Бухгалтером кбч был милейший усач — бывший казачий есаул. Компания была вполне подходящая, и я не сомневаюсь, что мы нашли бы общий язык, но дело портил дневальный и рассыльный оперуполномоченного, одновременно — главный осведомитель. Это был мрачный украинец с совиными насупленными бровями — личность страшная и отвратительная. Когда он появлялся в любом бараке, все знали, что он пришел вызвать кого-то на допрос. Немало людей он спровадил в изолятор не только по заданию «кума», но и по своей собственной инициативе. В любое время он, естественно, мог наговорить и на меня. Правда, гарантией того, что за мою личность в скором времени не возьмутся, было только что перенесенное следствие и новый срок; я и так был уже на самом дне.
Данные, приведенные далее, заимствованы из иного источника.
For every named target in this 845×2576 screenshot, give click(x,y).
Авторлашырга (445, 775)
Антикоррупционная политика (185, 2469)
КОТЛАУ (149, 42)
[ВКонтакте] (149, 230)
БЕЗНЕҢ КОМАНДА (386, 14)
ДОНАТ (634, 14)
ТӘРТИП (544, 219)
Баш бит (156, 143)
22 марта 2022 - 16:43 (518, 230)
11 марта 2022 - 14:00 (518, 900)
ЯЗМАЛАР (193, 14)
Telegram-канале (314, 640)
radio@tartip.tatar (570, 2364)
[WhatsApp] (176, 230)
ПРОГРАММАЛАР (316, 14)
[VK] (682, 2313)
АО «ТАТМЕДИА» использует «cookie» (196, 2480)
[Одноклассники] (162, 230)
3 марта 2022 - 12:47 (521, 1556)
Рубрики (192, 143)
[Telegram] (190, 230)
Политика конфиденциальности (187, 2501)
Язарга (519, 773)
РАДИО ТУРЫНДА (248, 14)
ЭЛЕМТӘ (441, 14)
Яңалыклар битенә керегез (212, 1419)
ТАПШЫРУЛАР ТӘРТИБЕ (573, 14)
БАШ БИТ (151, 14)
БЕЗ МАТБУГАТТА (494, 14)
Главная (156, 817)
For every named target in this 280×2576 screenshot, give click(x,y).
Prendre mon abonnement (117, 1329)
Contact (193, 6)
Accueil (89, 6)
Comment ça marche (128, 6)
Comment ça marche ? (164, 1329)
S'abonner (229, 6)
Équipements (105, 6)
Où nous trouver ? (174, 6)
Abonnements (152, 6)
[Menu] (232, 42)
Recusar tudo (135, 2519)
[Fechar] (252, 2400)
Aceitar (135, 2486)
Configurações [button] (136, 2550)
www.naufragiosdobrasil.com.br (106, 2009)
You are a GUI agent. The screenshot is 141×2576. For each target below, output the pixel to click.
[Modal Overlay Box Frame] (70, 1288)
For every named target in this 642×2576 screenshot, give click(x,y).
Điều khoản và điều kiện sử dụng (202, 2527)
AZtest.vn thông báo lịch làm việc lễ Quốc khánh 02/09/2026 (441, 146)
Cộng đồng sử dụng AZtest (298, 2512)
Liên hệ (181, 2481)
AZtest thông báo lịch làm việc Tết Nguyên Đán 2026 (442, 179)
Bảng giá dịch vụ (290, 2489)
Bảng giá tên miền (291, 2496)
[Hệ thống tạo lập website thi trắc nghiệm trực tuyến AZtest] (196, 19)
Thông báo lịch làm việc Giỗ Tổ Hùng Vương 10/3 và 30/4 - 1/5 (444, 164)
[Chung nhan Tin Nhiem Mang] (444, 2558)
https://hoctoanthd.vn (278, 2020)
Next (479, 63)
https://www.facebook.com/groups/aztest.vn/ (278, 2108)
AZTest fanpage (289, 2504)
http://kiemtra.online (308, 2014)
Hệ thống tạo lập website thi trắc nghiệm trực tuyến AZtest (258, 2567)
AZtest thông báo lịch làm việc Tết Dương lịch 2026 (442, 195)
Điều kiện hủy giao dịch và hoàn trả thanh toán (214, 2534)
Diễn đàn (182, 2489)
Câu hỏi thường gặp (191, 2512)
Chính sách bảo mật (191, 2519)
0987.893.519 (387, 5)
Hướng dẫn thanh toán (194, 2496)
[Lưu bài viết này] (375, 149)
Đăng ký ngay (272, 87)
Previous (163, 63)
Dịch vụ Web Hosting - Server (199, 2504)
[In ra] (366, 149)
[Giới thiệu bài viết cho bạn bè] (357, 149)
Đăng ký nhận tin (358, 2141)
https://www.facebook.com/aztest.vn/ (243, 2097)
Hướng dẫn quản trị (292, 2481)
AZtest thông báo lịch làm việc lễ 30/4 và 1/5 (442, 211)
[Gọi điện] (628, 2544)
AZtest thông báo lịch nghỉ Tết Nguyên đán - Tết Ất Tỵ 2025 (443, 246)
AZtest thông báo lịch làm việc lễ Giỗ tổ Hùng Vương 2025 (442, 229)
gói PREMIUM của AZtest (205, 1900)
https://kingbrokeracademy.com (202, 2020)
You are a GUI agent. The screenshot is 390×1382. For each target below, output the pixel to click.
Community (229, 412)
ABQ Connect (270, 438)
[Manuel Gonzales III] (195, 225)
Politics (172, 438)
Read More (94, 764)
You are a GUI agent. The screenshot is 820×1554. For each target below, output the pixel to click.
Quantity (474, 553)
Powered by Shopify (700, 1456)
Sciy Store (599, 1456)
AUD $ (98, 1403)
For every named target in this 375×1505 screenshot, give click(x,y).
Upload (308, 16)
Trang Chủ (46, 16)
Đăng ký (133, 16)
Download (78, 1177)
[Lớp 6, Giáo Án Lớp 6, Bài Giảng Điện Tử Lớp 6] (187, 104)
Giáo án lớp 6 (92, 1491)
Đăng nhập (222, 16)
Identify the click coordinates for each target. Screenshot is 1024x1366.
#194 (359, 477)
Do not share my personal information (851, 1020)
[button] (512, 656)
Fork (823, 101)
Чекистов беспокоят в первую очередь те, кто наверху, у власти, у кого влияние. Поэтому я спокойно выполнял свои пустяковые обязанности и не обращал никакого внимания на оберсексота. Моя должность в тот момент была крайне удобной, так как я удачно выменивал свой табак и покупал продукты питания. Так продолжалось около месяца, пока моего начальника не сняли и не перевели в пожарную команду за зоной, а на его место не посадили освободившегося из заключения отпетого стукача осетина Дебирова. Общество двух оберстукачей не предвещало ничего хорошего. Атмосфера резко ухудшилась, пошли косые взгляды, недомолвки. Было ясно, что я чем-то им мешаю. Надо было срочно уходить самому. Временно спасало лишь то, что медицинская комиссия признала меня инвалидом самой тяжелой группы, а без этого меня немедленно списали бы на общие работы. Случай помог: конструктора с лесозавода забрали на этап и мне предложили занять его место. К тому времени ноги уже окрепли, и я с радостью согласился. Прошло два месяца, и когда я вполне освоился на заводе, став снова «незаменимым», меня также вызвали на этап.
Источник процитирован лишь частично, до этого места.